_Goal of the exercise_. In the records below, find the line containing "The height and width of the screenshot is (563, 961)." and return it together with every later line, exactly as written; pictures are to be omitted.

Saved entries:
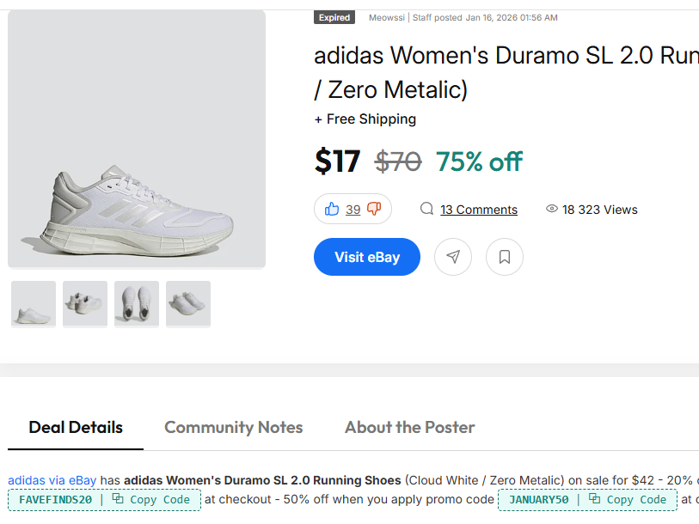
Task: Open the Visit eBay button
Action: tap(367, 257)
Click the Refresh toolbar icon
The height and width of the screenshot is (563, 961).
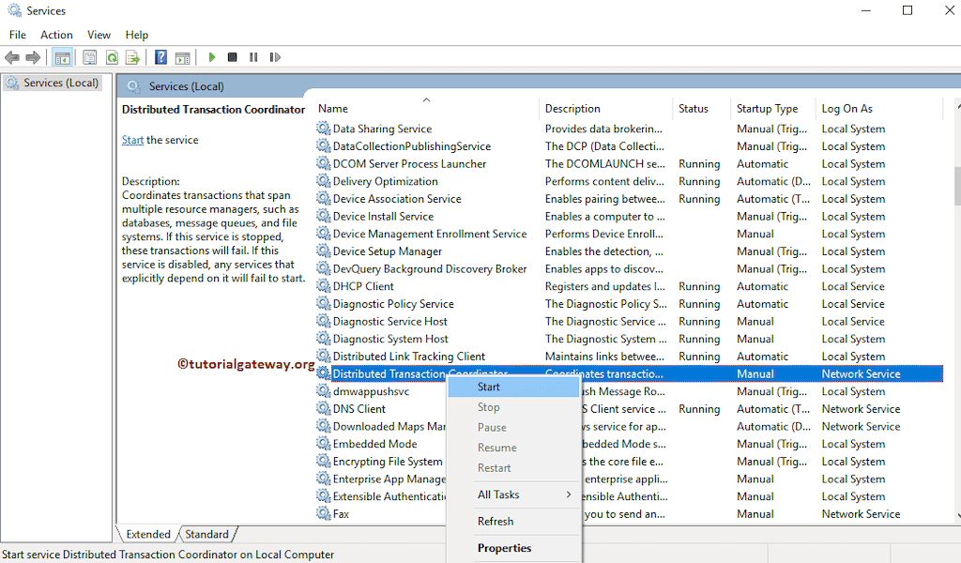(112, 58)
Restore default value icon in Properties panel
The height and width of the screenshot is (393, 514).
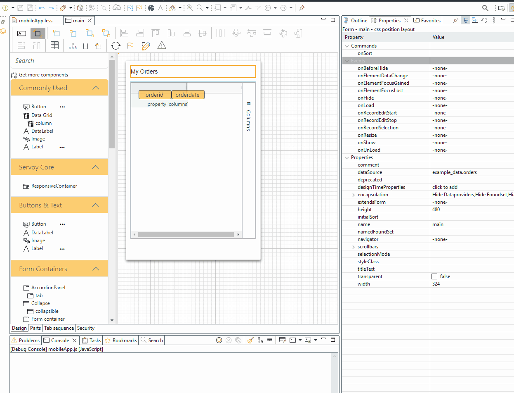484,20
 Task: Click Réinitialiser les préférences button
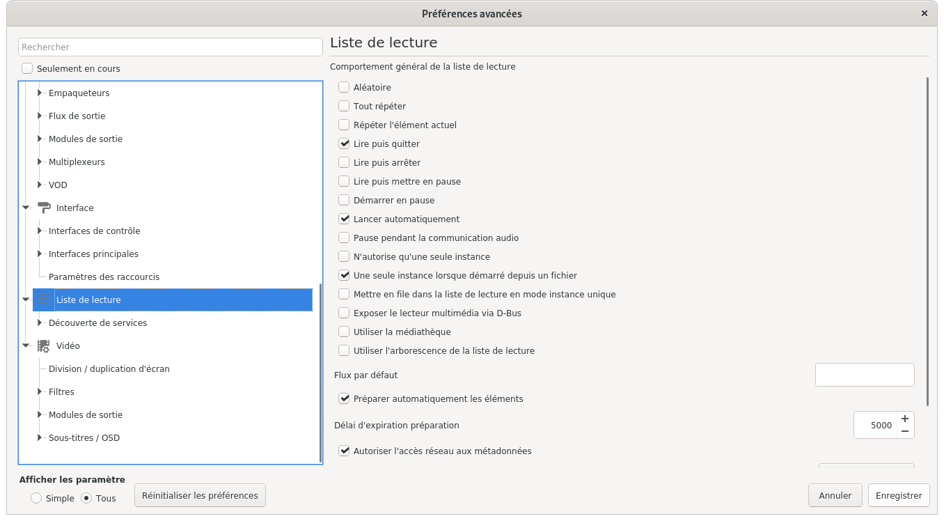point(200,495)
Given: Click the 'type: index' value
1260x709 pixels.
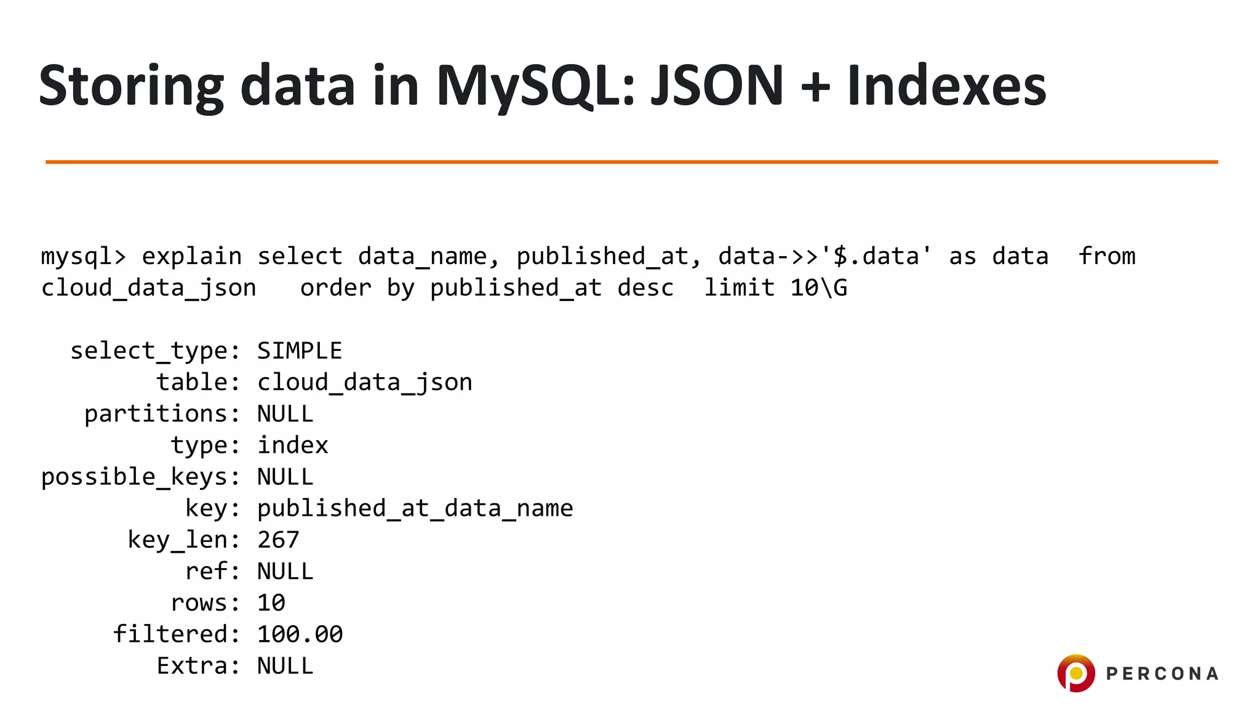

_Answer below_.
The height and width of the screenshot is (563, 961).
(112, 58)
Restore default value icon in Properties panel
The height and width of the screenshot is (393, 514).
484,20
 Task: Click Réinitialiser les préférences button
point(200,495)
Given: Click the 'type: index' value
1260x709 pixels.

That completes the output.